About a week later, I showed up at Brasserie Lipp, just across from the Café Flor on St. Germaine des Près. Godard and (Andre) Bazin were already sitting at a table by the window. With his thick black glasses, long curly hair, black beret, and Gaullois hanging off his bottom lip, Jean-Luc looked like Central Casting’s choice for the role of ‘young French intellectual eccentric”. Being eccentric was the only thing Godard and I had in common. Otherwise, we were really opposites, me coming out of a working-class background, Godard from an upper-class Swiss family whose money allowed him the luxury of bucking the French establishment. I was prone to excess, while Jean-Luc was a minimalist. I liked the guy, but certainly not because he told me how much my films had influenced him. I laughed at that influence crap. Let’s face it; Godard had stolen a bunch of my ideas from Pickup on South Street and Underworld U.S.A. for his early pictures. I didn’t mind, but why not call it what it was?
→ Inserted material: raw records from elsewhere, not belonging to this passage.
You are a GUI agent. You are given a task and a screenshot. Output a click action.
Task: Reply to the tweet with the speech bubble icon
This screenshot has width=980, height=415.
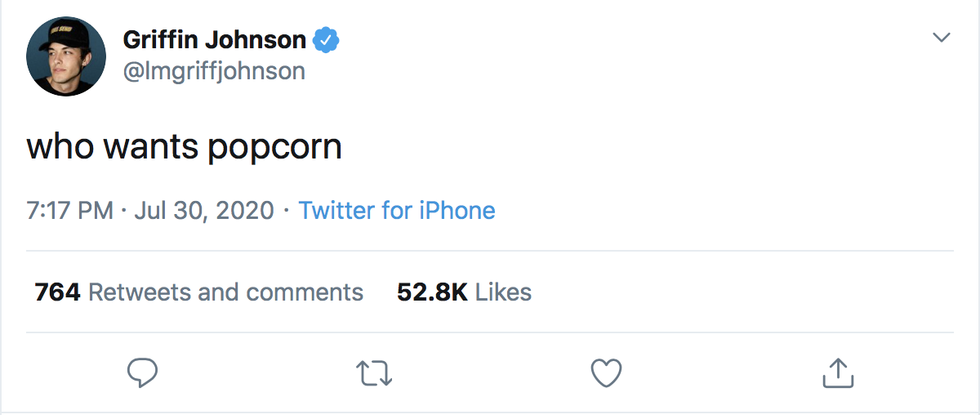point(143,373)
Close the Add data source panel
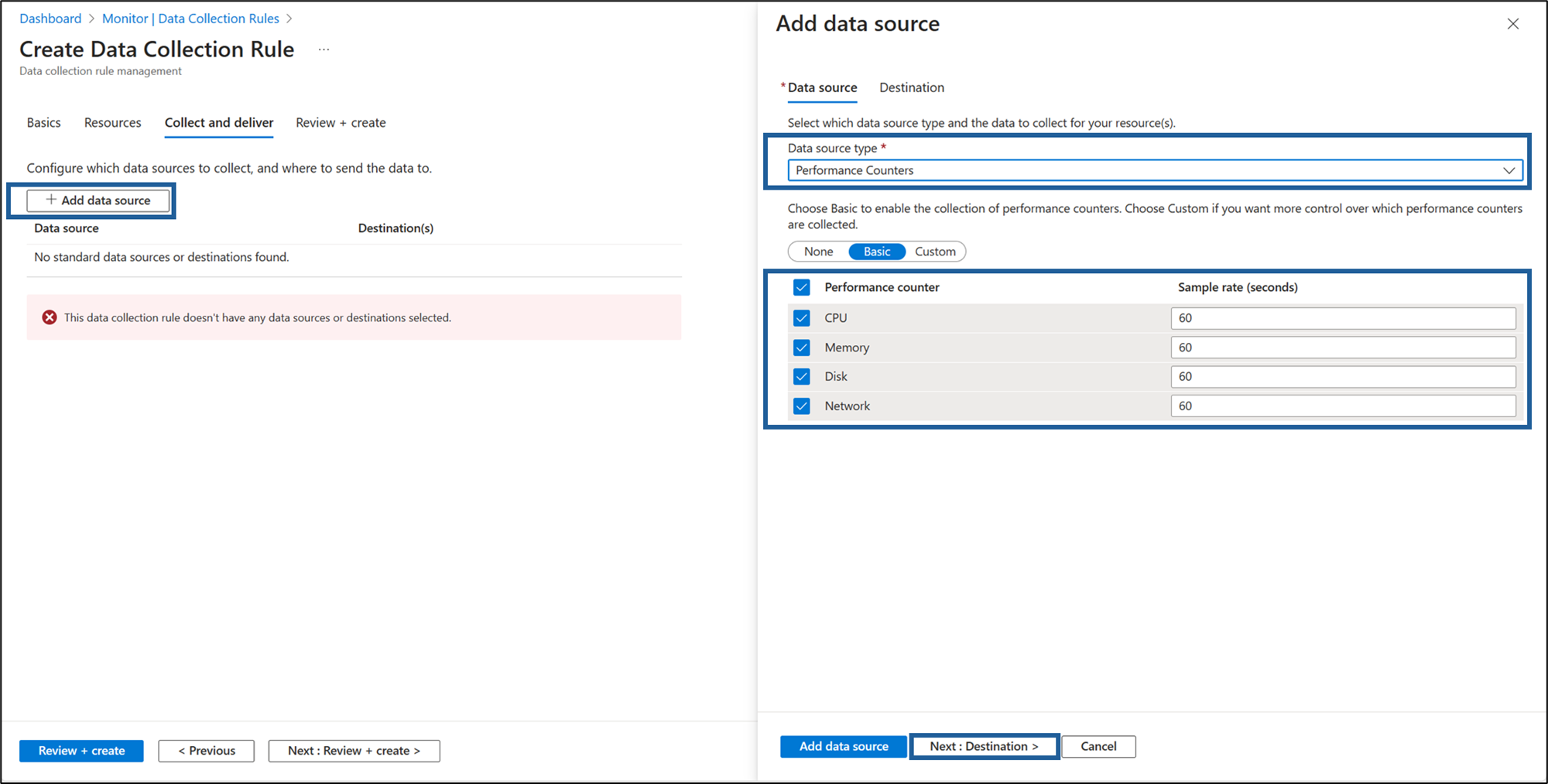The width and height of the screenshot is (1548, 784). pyautogui.click(x=1512, y=24)
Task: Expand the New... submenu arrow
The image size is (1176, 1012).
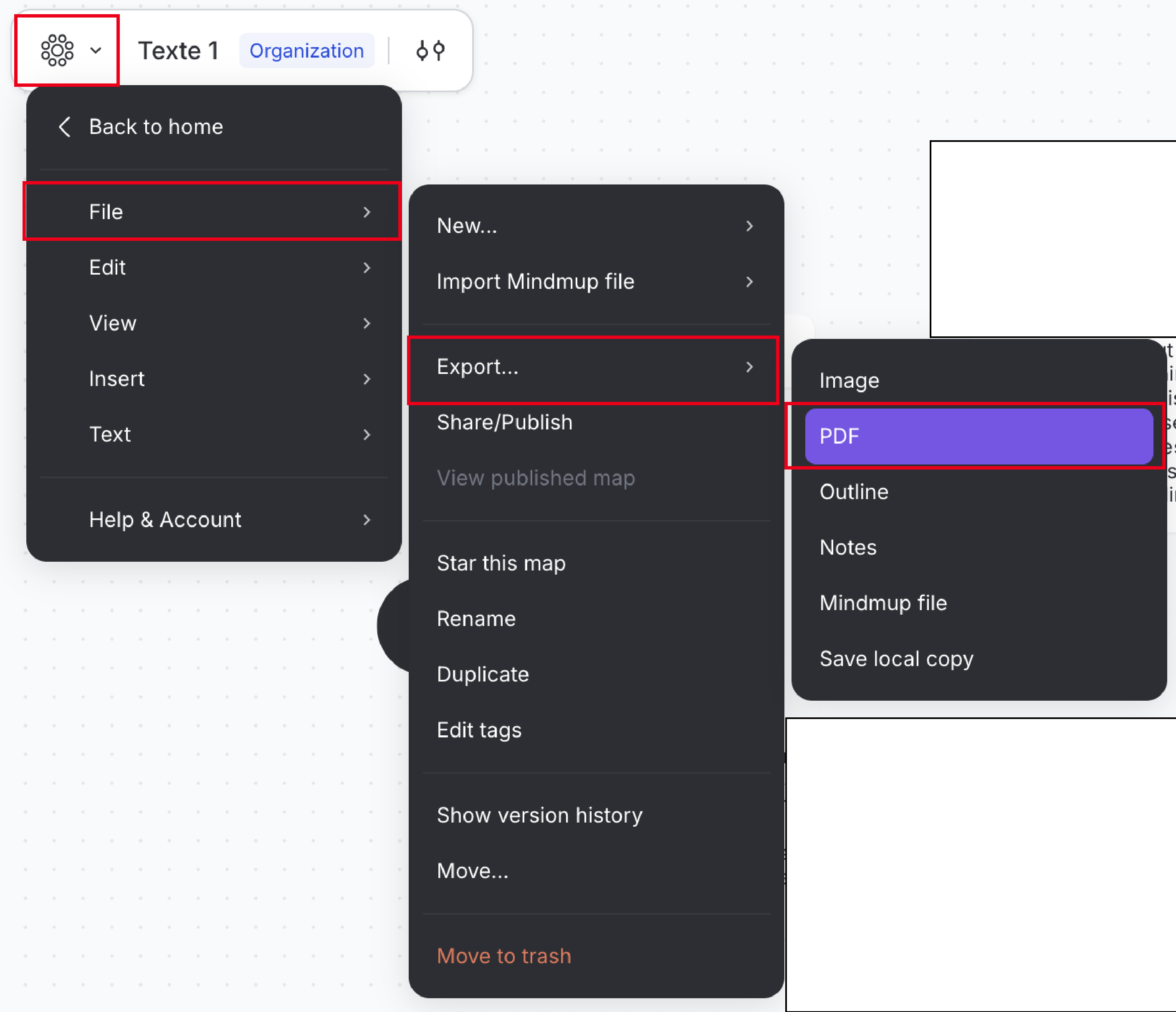Action: click(749, 226)
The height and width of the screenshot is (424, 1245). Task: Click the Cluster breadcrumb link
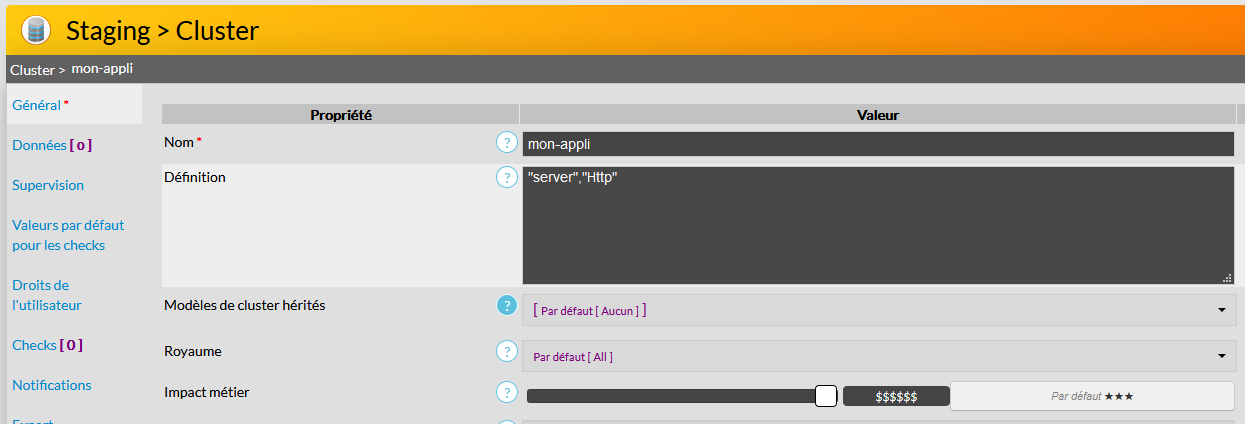pyautogui.click(x=31, y=70)
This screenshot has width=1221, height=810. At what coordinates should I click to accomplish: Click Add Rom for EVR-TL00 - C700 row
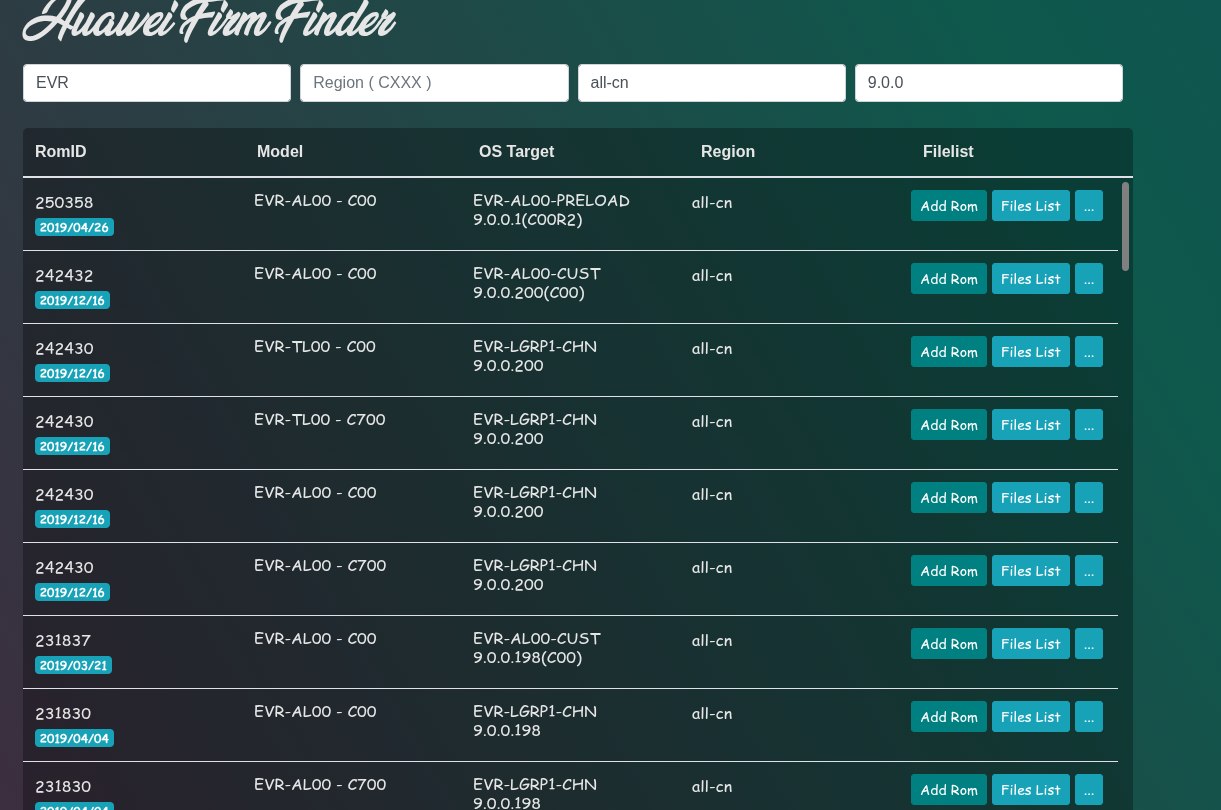pyautogui.click(x=948, y=425)
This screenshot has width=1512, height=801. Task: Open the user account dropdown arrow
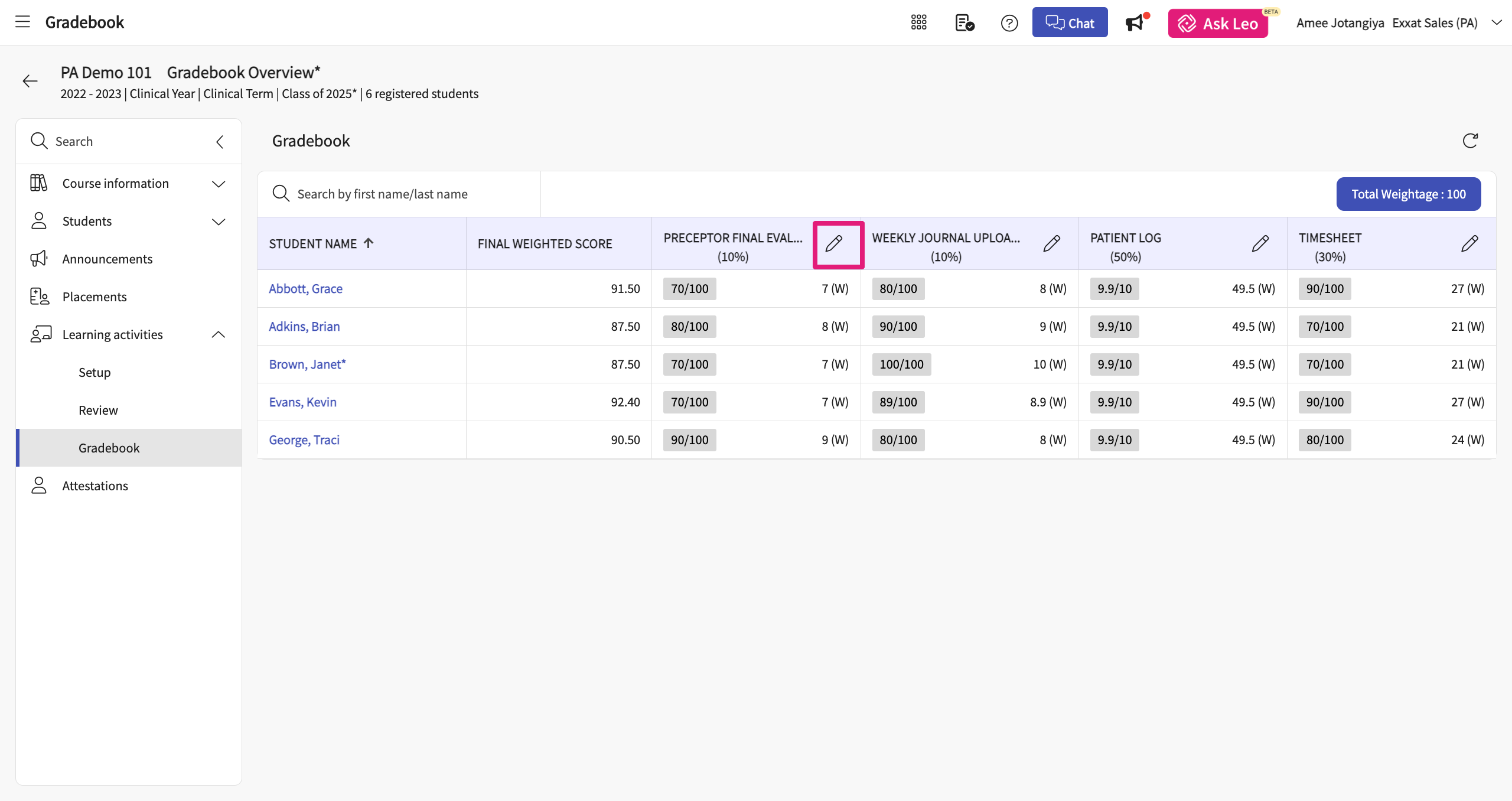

Jean-Luc was going to shoot a new film, called Pierrot le fou, with Jean-Paul Belmondo, and wanted me to appear in a scene. I suppose it was his way of saying thanks. I said I’d do it. Without the faintest idea what I was supposed to say, I showed up at a studio on the outskirts of Paris the day of the shoot. Godard stood me up against a wall in some fancy cocktail party set full of half-naked women and intellectuals, and put a glass of vodka in one hand and a good cigar in the other. He let me wear my sunglasses because of the bright lights. The Belmondo character strolled in and was introduced to me, ‘the American film director’. Belmondo turned and asked me, ‘What is cinema?’ We never rehearsed the damn scene. I wasn’t sure what Jean-Luc wanted, so I took a puff of my cigar and played myself, blurting out a line in my tough-guy vernacular, which a bilingual lady repeated in French as I spoke.
‘Film is like a battleground’, I said. ‘Love. Hate. Action. Violence. In one word, emotion.’
One take, and that was that. Godard loved it. Believe me, I’d be rich if I had a nickel for every film magazine and festival program around the world who printed that goddamned line!”